Today, the Court of Appeal of The Hague, the Netherlands, rendered an important judgment on the obligations of internet service providers ("ISPs") vis-à-vis the entertainment industry. The district court previously ordered certain ISPs to block access to the website The Pirate Bay. The Court of Appeal, however, has now held that they are not required to do so.
In 2012 BREIN, a litigation vehicle representing the entertainment industry, obtained a court order against (inter alia) ISP Ziggo, requiring it to block access to The Pirate Bay, a website that provides a platform on which users can share movie and music files. Ziggo filed an appeal.
The judgment of the Court of Appeal
Today the Court of Appeal ruled that Ziggo cannot be required to block access to The Pirate Bay.
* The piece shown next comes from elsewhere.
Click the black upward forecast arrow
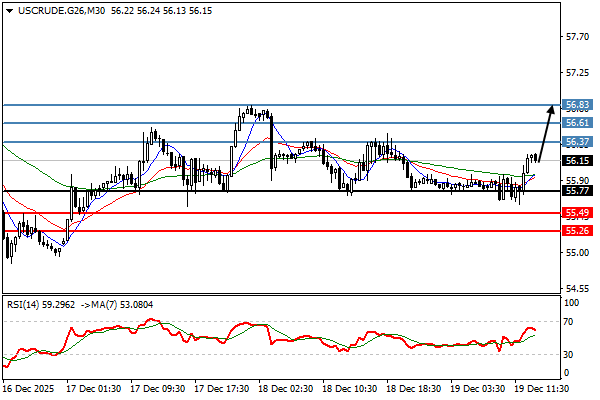point(546,130)
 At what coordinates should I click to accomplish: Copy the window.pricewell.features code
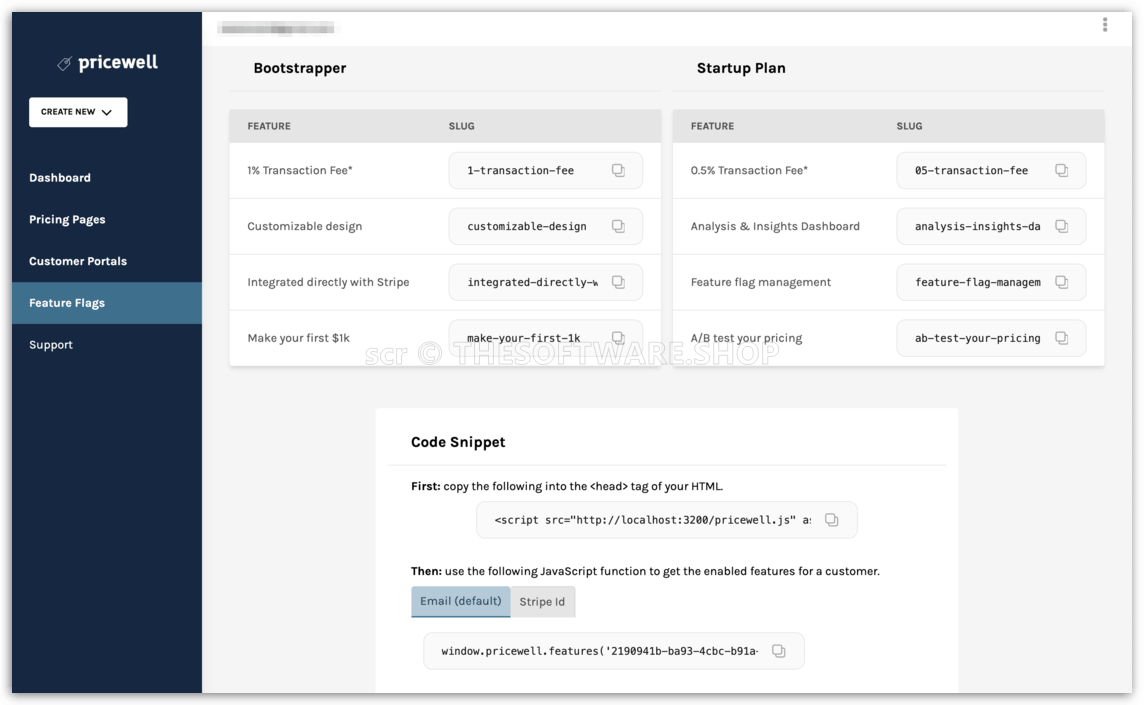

In its most important findings the Court of Appeal held that the blocking measures are apparently being circumvented on a large scale. The measures are therefore not effective and violate the freedom of entrepreneurship.
It follows from the research submitted to the court that blocking access to The Pirate Bay has not led to a significant decrease in the number of copyright infringements. Because the blocking measures do not contribute to the achievement of their intended purpose, the Court of Appeal concluded that they violate the proportionality principle. The violation of the freedom of entrepreneurship - the freedom to act at one's discretion -, that goes hand in hand with the blocking measures is consequently unjustified. Furthermore, it was considered important that the ISPs do not themselves infringe any copyrights.